The vocal is a sample of a religious diatribe against popular culture by an unknown member of the Church Universal and Triumphant. The sample is a list of musicians poplar during the 80s. Mylo created the electric drum heavy musical track. I like the cowbell that shows up through the song. Basically the whole song is a man reading names and a computer created track playing behind it.

Un-sourced opinion is that Mylo did all the graffiti art in the video as well. If so, I like him much better. The song is forgettable, but some of the stencil art is great fun. I really like Tina Turner as her own legs, ZZ Top as a negative space portrait studio photo of themselves, and Big Country as the lower 48 states, even though they are from Scotland.
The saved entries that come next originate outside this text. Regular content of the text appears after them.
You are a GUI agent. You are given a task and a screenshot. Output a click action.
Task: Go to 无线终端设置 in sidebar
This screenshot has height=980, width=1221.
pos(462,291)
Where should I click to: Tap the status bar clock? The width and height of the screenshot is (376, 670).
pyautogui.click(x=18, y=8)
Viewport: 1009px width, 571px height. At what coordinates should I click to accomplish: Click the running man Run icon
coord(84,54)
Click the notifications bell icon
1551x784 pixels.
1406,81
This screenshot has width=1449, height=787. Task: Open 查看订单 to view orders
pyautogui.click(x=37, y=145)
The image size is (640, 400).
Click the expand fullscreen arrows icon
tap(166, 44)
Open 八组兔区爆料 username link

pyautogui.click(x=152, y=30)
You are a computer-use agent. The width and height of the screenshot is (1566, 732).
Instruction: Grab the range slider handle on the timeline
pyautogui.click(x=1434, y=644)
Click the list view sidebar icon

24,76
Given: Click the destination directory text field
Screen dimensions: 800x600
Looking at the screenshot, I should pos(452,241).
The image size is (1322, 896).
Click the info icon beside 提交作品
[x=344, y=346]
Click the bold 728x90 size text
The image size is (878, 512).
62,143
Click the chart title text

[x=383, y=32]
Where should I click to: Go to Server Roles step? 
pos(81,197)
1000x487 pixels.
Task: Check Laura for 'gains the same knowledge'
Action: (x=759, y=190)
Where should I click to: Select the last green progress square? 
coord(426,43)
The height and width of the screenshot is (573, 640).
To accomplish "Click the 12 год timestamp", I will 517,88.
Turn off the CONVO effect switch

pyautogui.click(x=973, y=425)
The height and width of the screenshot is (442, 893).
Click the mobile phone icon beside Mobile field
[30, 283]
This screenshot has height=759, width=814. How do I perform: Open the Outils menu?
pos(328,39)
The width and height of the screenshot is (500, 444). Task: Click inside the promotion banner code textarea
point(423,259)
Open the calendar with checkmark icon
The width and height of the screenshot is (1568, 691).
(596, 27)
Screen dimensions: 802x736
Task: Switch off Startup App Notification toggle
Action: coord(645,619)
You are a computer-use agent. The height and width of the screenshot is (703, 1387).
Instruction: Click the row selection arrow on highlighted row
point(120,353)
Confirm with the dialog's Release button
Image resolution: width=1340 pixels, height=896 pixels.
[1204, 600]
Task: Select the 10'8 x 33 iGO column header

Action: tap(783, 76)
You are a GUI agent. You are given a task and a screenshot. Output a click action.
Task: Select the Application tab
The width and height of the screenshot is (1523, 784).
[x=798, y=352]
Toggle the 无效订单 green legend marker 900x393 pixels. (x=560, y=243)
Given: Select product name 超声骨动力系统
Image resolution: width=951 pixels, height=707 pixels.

I love Thompson Twins as Charlie Chaplins looking at each other, and the best one of all is The Cars as a Volkswagen Beetle, followed immediately by the artist slapping a 53 on the picture, making it a reference to The Love Bug and Herbie, which makes sense because the next musician intoned is Herbie Hancock.

Sunday, January 1, 2012

"Minnie the Moocher"

Cab Calloway & His Orchestra - Minnie the Moocher (1931)

So. Many. Drug. References.



Like a lot of these early songs, trying to track down "original" recordings is tough. In this case the record company label is the key; the 1931 recording is on Brunswick. I found this video with the label showing, and then found the embedded video was (to my ear) the same version and cleaner.

I find Calloway's inflection on this recording to be very odd. Sort of high and whiny, which is not as prevalent on later recordings. The fun of the song came from live performances during the call and response scat section. Calloway would make the section longer and more complex until the band, or the audience could not keep up.

There's a guitar noodling around under Calloway's vocal, a trumpet as well. Keeping time during the vocal part is a tuba. All of this is interesting because there is no drum that I can hear. When the whole band starts playing you can hear the drummer doing snare rolls under the group. The raunchy trumpet solo near the beginning is great. In many later recordings that solo is very expanded, but here it is only about 4 bars long. The opening of the song is so well known that it continues to be used today to evoke "cool".